Posted: September 05, 2008

Although Phoenix has sensed a rise and fall in humidity in the air around the lander, the soil itself is found to be thoroughly and perplexingly dry.

"If you have water vapour in the air, every surface exposed to that air will have water molecules adhere to it that are somewhat mobile, even at temperatures well below freezing," says Aaron Zent, lead scientist for Phoenix's thermal and electro-conductivity probe that made the measurements.

The four needles of the thermal and conductivity probe were inserted into undisturbed Martian soil yesterday, but found it to be surprisingly dry. Image: NASA/JPL-Caltech/University of Arizona/Texas A&M University.

The results from the latest insertion of the probe's four needles into the ground on Wednesday and Thursday match results from other measurements of the soil made so far in the mission, but it is still perplexing that the soil is found to be so dry.

"There are no indications of thin films of moisture, and this is puzzling," says Zent. The results are in direct contrast to below-freezing permafrost terrains found on Earth, where thin layers of unfrozen water molecules on soil particles can grow thick enough to even support microbial life.

Three other sets of observations by Phoenix give reasons for expecting to find thin-film moisture in the soil. One is the conductivity probe's own measurements of relative humidity when the probe is held up in the air, which has recorded a humidity transition from near zero to almost 100 percent with every day-night cycle, suggesting there is a lot of moisture moving in and out of the soil.

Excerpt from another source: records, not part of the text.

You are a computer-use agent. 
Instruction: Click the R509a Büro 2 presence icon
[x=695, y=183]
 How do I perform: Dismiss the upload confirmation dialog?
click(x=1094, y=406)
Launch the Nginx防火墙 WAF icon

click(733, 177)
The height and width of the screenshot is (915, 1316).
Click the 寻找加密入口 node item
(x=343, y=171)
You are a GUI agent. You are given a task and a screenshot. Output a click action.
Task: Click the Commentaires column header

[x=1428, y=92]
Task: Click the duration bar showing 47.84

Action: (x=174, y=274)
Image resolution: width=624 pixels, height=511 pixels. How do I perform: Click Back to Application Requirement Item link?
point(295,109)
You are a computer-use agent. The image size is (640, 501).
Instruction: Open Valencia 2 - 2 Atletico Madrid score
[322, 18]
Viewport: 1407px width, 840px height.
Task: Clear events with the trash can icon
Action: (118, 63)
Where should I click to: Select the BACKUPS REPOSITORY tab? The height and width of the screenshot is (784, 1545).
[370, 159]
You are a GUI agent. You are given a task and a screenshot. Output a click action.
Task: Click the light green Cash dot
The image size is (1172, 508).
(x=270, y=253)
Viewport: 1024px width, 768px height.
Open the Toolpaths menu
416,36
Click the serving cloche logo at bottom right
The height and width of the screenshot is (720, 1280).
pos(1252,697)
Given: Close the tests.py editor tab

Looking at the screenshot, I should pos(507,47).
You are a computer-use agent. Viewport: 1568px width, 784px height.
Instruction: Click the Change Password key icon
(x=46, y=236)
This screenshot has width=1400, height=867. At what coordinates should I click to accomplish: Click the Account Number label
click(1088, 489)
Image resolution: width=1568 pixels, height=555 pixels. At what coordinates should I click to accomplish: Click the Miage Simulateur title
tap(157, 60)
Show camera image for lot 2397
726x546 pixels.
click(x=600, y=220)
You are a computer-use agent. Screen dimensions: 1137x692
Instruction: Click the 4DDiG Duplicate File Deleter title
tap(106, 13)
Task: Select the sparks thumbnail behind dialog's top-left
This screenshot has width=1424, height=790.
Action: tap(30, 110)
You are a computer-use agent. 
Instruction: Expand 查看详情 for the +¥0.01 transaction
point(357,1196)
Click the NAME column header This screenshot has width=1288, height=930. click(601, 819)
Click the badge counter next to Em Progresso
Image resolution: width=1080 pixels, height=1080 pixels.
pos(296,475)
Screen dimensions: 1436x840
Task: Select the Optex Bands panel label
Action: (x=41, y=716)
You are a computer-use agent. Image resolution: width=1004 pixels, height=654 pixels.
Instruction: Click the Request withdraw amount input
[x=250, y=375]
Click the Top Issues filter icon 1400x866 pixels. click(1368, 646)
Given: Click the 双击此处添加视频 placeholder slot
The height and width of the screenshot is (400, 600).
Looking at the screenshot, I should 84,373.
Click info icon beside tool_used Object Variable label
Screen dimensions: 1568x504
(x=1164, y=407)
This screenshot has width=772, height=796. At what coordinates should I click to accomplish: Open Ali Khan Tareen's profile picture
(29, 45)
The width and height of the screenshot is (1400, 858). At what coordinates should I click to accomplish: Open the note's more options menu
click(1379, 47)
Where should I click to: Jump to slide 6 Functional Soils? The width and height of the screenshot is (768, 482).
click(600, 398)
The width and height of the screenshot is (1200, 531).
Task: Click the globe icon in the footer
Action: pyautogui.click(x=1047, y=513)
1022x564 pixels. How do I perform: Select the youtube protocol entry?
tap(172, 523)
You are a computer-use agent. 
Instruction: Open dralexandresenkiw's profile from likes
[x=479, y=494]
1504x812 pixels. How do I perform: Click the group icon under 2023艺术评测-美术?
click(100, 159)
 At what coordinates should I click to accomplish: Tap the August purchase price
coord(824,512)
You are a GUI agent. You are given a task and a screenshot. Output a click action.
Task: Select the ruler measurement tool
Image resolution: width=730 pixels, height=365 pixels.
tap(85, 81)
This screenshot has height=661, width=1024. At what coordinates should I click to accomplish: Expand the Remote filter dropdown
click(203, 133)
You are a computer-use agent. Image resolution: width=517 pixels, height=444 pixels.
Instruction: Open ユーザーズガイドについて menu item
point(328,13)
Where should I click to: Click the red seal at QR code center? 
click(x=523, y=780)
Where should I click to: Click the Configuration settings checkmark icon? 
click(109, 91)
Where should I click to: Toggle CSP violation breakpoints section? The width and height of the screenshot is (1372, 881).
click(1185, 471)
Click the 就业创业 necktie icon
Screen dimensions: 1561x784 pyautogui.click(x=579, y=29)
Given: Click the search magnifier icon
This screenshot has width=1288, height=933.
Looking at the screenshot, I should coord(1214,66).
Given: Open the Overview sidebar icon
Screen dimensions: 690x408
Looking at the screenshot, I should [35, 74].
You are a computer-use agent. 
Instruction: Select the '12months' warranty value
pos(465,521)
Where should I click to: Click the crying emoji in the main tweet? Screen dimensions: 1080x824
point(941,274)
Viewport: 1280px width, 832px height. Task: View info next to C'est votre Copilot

Another line of evidence is the confirmation of a hard layer of water-ice about 5 centimetres beneath the surface. And the decrease in clumpy cohesiveness of the soil experienced by the robotic arm scoop after being exposed to the air for a couple of days implied that icy material was subliming away, and could possibly be derived from a thin-film of moisture in the ground.

There could be an explanation for the negative results so far, however: the four successful soil insertions have all been into undisturbed soil and so the next line of investigation will be to scoop away some soil and insert the probe closer to the subsurface ice layer.

"There should be some amount of unfrozen water attached to the surface of soil particles above the ice," says Zent. "It may be too little to detect, but we haven't finished looking yet."

The thermal and conductivity probe is the main tool for checking for present-day soil moisture, by measuring how fast heat and electricity moves from one needle to an adjacent one through the soil or air between the needles, but Phoenix also has other tools to determine if water ice has melted in the past and to identify minerals in the soil, such as the Thermal and Evolved Gas Analyser, and other instruments in the Microscopy, Electrochemistry and Conductivity Analyser suite.